> _TASK OBJECTIVE_: Lay out every line of the records below as a Markdown table with the columns Row and Line, numbering each row and skipping blank lines. Leave the pictures out of the answer.

> _DATA EXCERPTS_:
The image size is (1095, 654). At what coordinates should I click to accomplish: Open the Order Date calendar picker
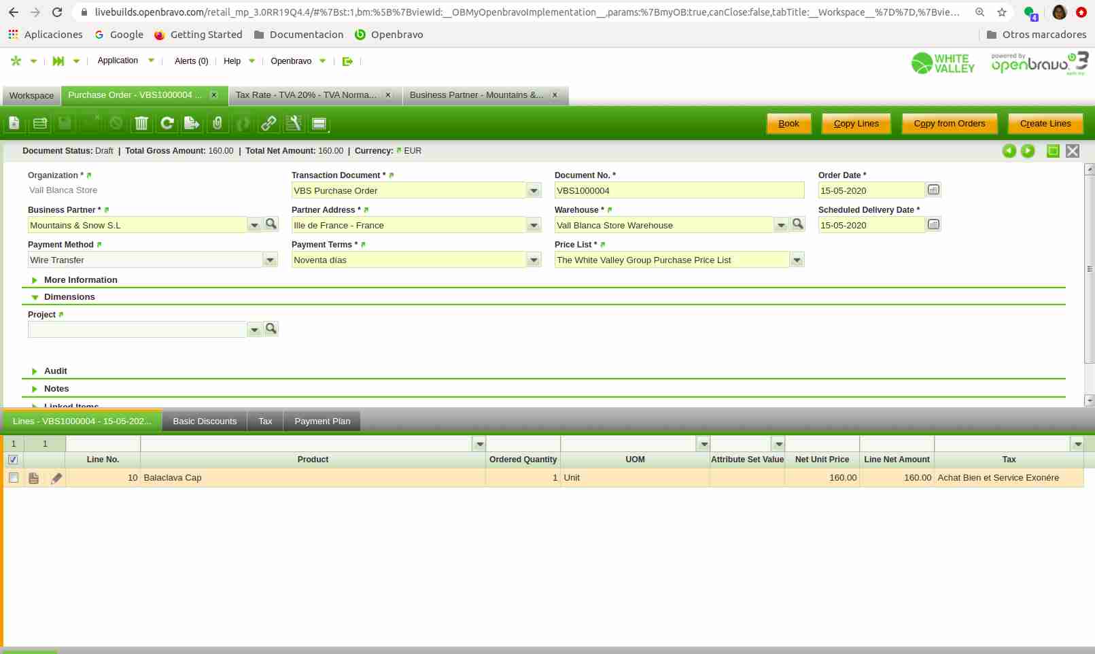click(x=933, y=190)
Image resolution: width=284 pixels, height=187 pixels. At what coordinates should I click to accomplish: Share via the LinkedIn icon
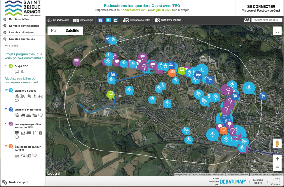point(116,20)
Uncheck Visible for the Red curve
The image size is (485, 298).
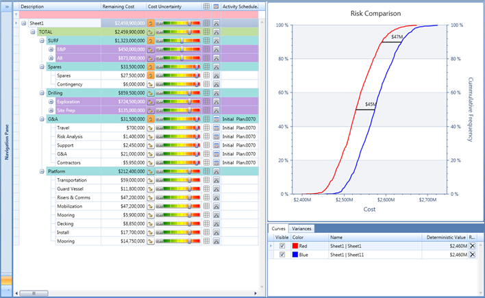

> _OUTPUT OF THE EXERCISE_:
| Row | Line |
|---|---|
| 1 | The image size is (1095, 654). At what coordinates should I click to accomplish: Open the Order Date calendar picker |
| 2 | click(x=933, y=190) |
| 3 | Image resolution: width=284 pixels, height=187 pixels. At what coordinates should I click to accomplish: Share via the LinkedIn icon |
| 4 | point(116,20) |
| 5 | Uncheck Visible for the Red curve |
| 6 | The image size is (485, 298). |